Grand Rabbi Gershon Chanoch Henech Leiner of Radzyn (1839 – December 15, 1890) was a rebbe of the Izhbitza – Radzin dynasty, and the first to be known as "the Radzyner Rebbe".

==Biography==
He was born in Izbica, Poland in 1839, where he studied until his grandfather's death in 1854.
His father was R. Jacob, the second rebbe of the Izbica-Radzyn dynasty;
his grandfather, Mordechai Yosef Leiner, the Mei Hashiloach.
He was a prolific writer of a large number of commentaries, including Sidrei Taharot, a Gemara-style work on the Talmudic tractates Kelim and Oholot.
Leiner died 4 Teves 5651 (December 15, 1890) and was buried in Radzyn.

==Scholarship==
He was the author of Orchos Chayim, Sod Y'sharim, Tiferes Hachanochi, and Dalsos Shaar Ha'ir, among many other seforim.

He is referred to by Radzyner Chasidim as the Orchos Chayim, based on his phenomenal work on the Tzava'ah (will) of R' Eliezer HaGadol. He wrote this work in only 12 days, nearly without access to any books, during his trial on a libel fabricated against him by his adversaries. When the Rebbe published this work, he commented to his chasidim that he was happy that he got to print his Tzava'ah.

At the age of sixteen, the Rebbe had already formulated a spectacular idea: he would compose a "gemara" of a sort on the mishnayos of Seder Taharos, as there is no Talmud Bavli on those tractates. In order to accomplish this, he gathered all the relevant material from the whole Talmud Bavli, Talmud Yerushalmi, and all other Braysos etc., and presented them in chronological order in a sefer he called Sidrei Taharos on Maseches Keilim. He later did the same with all the other tractates of Seder Taharos. However, only his works on Keilim and Oholot were published, as Sidrei Taharot. (The other tractates were lost during the Holocaust.) The task took him ten years to complete.

===Tekhelet===
The Rebbe was reputed to be brilliant in both the revealed and the hidden Torah. He was also extremely knowledgeable in several scientific fields, like chemistry, engineering, and medicine. He spoke several languages fluently, and used them frequently while prescribing medicines in Latin to the countless people who turned to him for help.
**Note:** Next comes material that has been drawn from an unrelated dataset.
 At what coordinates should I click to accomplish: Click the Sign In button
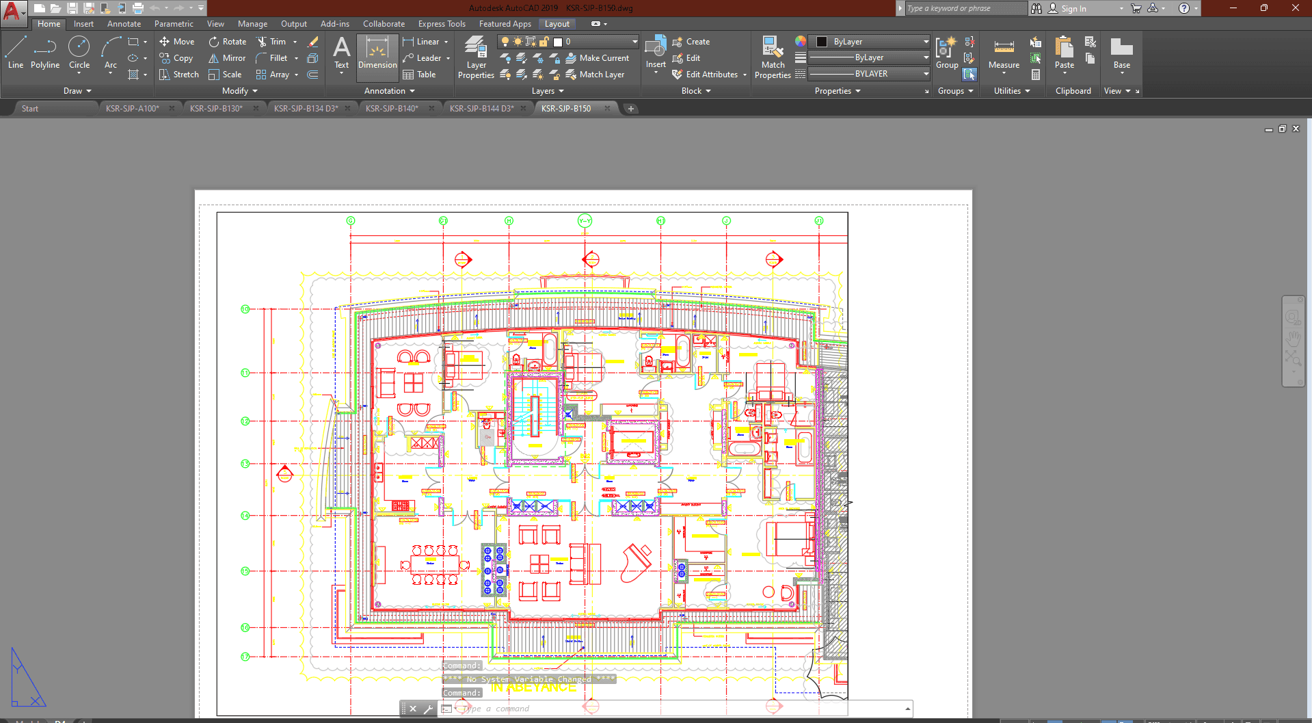pyautogui.click(x=1073, y=9)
He worked tirelessly for the restoration of the techeiles of the tzitzis. He made use of his vast knowledge to research the topic, and traveled to Italy four times to conduct his study. While there he visited what was then the largest aquarium in the world (in Naples), and after studying the different sea creatures, concluded that the original blue color for the Techeiles was extracted from the secretion of the common cuttlefish (Sepia officinalis; Hebrew: דְּיוֹנוּן). Legend has it that on one of his visits to Rome, he succeeded in persuading the Vatican to allow him a quick glimpse of the Holy Vessels of the Beis HaMikdosh, to match his findings with the techeiles on the priestly garments.
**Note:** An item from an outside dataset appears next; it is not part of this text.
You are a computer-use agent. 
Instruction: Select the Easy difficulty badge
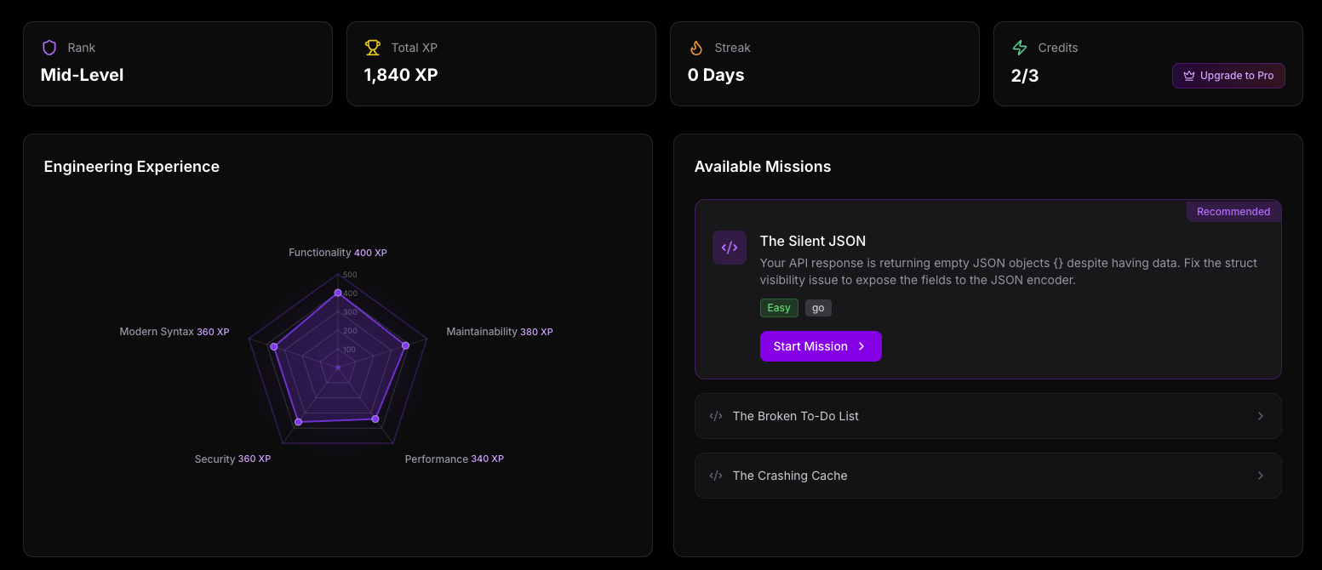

He published several books on the topic, such as S'funei T'munei Chol, P'sil T'cheles, and Ein HaT'cheles, and succeeded in influencing many Gedolim with his work. At the same time, there were Gedolim who opposed the Rebbe's opinion and did not agree with his findings. There was, however, a small number of Gedolei Yisrael who would practice the rediscovered mitzvah of techeiles, like Rabbi Sholom Mordechai Schwadron (known as the Maharsham of Berzan) who possessed a tallis with techeiles fringes. All the Rebbe's chassidim and followers wore them, as do many Breslov chassidim to this day.

His identification of the cuttlefish as the source of techeiles was not widely accepted and was, in fact, the subject of great controversy. Years later, Rabbi Yitzchak Isaac Halevi Herzog challenged that identification and showed that the cuttlefish dye was actually the synthetic Prussian blue.